The uncontroverted summary judgment evidence shows that Defendant violated FLSA's overtime-wage requirement by paying Plaintiff and its LVs, RNs, CNAs, and Providers only a straight time hourly rate for all hours worked and not paying one and one-half times the regular rate of pay for hours worked over forty in a work week. The Magistrate Judge therefore
RECOMMENDS that Plaintiff's Partial Motion for Summary Judgment on Liability (Document No.37) be GRANTED.

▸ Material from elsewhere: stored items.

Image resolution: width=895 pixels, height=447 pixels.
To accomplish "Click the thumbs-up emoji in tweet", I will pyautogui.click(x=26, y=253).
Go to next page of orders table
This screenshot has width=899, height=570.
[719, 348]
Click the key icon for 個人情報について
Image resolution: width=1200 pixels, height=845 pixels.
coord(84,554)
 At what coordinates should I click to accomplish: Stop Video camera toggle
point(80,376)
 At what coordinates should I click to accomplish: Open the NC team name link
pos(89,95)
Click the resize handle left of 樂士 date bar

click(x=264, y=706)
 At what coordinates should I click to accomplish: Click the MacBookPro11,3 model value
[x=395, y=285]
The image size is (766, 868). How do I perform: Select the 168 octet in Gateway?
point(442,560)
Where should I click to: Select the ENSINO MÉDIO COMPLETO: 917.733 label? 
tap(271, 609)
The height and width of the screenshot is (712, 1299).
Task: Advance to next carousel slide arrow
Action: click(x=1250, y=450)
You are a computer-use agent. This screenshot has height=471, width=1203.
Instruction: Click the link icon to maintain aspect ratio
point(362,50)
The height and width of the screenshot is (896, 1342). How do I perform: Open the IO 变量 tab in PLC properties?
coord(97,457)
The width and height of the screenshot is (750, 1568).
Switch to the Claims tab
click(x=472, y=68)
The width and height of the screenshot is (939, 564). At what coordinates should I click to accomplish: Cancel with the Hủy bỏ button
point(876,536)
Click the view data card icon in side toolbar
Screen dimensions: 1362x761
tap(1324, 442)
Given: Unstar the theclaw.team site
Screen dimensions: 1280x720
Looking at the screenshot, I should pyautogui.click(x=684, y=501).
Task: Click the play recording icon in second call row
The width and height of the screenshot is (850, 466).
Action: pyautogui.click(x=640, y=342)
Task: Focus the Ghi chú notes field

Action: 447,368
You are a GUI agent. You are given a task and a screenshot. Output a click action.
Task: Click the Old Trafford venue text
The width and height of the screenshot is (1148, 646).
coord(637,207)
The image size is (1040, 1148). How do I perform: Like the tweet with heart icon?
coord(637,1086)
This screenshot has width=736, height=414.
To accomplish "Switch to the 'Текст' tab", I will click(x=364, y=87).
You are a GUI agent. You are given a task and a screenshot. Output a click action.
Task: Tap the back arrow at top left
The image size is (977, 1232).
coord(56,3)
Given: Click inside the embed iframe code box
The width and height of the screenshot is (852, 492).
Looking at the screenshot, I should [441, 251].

The Clerk shall file this instrument and provide a copy to all counsel and unrepresented parties of record. Within 14 days after being served with a copy, any party may file written objections pursuant to 28 U.S.C. § 636(b)(1)(C), Fed.R.Civ.P. 72(b), and General Order 80-5, S.D. Texas. Failure to file objections within such period shall bar an aggrieved party from attacking factual findings on appeal. See Thomas v. Arn, 474 U.S. 140 (1985); Ware v. King, 694 F.2d 89 (5th Cir. 1982) (en banc). Moreover, absent plain error, failure to file objections within the fourteen-day period bars an aggrieved party from attacking conclusions of law on appeal. See Douglass v. United Serv. Auto Ass'n, 79 F.3d 1415, 1429 (5th Cir. 1996). The original of any written objections shall be filed with the United States District Court Clerk, P.O. Box 61010, Houston, Texas 77208.